La formazione politico-istituzionale e la sua composizione organica sarebbe per questo profondamente rinnovata rispetto al passato, non più ambiguizzata e ‘corrotta’ dal pesante retaggio compromissorio del passato. Con la vittoria del No si profilerebbe così il definitivo tramonto di una Costituzione-Filosofia in cui erano sanciti i dati genetici del compromesso storico italiano, quelli di cui autoreferenzialmente si era impossessato, proclamandosi naturale erede, il partito unico del PD.

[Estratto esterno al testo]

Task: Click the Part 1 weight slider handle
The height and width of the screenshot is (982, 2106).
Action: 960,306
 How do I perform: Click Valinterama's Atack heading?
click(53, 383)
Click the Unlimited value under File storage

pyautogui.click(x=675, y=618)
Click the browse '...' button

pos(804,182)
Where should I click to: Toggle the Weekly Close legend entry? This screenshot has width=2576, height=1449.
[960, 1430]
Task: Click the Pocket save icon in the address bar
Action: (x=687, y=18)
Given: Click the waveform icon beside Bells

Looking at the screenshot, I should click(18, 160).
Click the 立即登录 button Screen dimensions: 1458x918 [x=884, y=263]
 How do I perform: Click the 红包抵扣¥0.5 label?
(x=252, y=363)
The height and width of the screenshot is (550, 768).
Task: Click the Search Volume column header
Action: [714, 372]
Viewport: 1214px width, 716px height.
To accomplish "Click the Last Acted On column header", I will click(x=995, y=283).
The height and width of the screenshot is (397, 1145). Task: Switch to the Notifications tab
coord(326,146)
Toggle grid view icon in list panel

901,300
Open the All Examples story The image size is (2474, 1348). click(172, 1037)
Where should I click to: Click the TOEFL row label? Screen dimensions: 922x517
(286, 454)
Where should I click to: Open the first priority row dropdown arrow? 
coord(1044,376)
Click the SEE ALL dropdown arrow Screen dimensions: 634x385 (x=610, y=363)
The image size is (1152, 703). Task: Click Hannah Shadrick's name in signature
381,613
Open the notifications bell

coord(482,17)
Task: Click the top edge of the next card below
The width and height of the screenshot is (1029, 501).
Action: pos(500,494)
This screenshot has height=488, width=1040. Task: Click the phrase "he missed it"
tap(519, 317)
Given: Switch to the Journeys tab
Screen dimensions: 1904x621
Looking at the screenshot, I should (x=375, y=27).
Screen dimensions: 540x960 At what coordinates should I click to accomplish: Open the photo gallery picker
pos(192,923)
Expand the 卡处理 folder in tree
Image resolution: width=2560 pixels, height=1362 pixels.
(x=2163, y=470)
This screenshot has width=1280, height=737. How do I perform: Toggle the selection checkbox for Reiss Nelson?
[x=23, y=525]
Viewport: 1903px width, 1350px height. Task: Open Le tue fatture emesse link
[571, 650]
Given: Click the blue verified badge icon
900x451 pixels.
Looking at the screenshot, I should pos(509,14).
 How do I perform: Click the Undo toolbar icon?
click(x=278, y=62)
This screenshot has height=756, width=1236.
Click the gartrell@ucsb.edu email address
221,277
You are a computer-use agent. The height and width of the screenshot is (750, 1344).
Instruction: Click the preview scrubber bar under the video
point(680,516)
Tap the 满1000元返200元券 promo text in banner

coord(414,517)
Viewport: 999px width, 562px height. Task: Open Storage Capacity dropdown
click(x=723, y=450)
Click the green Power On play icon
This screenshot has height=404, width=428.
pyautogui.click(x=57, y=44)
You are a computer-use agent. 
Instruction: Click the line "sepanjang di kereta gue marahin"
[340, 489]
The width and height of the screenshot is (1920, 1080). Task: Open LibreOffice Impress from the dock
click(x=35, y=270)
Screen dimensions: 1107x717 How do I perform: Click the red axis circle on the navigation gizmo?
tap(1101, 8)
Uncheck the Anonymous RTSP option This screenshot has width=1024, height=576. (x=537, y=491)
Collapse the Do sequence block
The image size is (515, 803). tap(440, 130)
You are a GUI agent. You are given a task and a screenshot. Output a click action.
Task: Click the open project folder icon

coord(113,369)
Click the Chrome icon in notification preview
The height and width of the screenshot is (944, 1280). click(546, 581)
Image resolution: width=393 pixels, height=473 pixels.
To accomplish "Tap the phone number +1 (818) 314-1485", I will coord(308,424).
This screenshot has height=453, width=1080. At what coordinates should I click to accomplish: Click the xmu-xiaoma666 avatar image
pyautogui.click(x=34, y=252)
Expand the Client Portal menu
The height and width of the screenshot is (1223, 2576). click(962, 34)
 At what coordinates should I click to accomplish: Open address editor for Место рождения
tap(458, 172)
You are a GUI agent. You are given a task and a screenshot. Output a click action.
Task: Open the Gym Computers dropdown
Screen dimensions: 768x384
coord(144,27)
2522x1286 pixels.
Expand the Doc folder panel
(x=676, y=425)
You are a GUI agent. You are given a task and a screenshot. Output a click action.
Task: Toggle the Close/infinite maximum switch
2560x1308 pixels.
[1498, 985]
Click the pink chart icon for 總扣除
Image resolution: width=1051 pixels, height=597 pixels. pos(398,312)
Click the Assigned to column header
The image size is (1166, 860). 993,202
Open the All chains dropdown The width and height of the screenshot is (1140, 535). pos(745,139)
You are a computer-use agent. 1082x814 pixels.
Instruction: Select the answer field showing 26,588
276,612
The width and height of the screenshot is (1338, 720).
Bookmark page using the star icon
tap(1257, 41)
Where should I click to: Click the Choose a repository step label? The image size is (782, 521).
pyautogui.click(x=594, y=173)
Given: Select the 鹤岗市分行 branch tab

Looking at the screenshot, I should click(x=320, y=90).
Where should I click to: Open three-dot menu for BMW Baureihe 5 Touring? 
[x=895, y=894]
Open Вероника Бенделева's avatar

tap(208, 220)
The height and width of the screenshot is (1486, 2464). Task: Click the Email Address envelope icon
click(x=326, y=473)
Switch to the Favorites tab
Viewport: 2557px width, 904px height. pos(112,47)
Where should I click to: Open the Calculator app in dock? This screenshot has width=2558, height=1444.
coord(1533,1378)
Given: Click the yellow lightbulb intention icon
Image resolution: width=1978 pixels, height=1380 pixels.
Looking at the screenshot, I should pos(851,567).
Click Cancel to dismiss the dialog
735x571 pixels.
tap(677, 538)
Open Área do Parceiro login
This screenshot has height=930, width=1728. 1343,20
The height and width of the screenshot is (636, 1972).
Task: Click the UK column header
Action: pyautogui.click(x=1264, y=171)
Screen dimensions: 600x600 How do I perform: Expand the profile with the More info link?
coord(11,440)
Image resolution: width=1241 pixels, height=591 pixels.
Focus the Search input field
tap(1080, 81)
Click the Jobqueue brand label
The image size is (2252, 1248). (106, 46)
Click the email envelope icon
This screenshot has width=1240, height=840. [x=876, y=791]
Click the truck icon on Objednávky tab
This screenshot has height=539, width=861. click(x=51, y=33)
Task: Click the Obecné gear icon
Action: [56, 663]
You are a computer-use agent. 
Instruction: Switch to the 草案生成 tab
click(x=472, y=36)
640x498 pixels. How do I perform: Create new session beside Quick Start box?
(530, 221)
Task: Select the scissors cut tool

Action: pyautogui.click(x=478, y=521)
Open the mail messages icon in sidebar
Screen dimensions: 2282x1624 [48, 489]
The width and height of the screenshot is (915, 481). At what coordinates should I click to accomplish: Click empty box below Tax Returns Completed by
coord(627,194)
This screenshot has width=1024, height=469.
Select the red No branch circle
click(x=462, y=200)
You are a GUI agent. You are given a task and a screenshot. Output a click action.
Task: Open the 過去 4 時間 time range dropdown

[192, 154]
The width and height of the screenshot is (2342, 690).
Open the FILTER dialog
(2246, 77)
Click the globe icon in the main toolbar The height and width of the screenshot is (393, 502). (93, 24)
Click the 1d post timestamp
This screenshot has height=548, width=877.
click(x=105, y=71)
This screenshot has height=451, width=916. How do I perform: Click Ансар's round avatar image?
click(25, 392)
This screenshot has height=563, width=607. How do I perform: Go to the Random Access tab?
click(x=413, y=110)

Con il Referendum e con il NO, la trasformazione costituzionale non avverrà dall’alto, nella rappresentazione di un esclusivo gioco aristocratico di potere, ma dal basso, nella forma di un flusso, una rigenerazione effettuata con forza coreutica inarrestabile. Così che il voto per il NO non sarà un sassolino ma un vero e proprio macigno che seppellirà demagogia e retorica degli opportunisti e dei veri avversari del riscatto del Paese e della felicità di tutti gli italiani.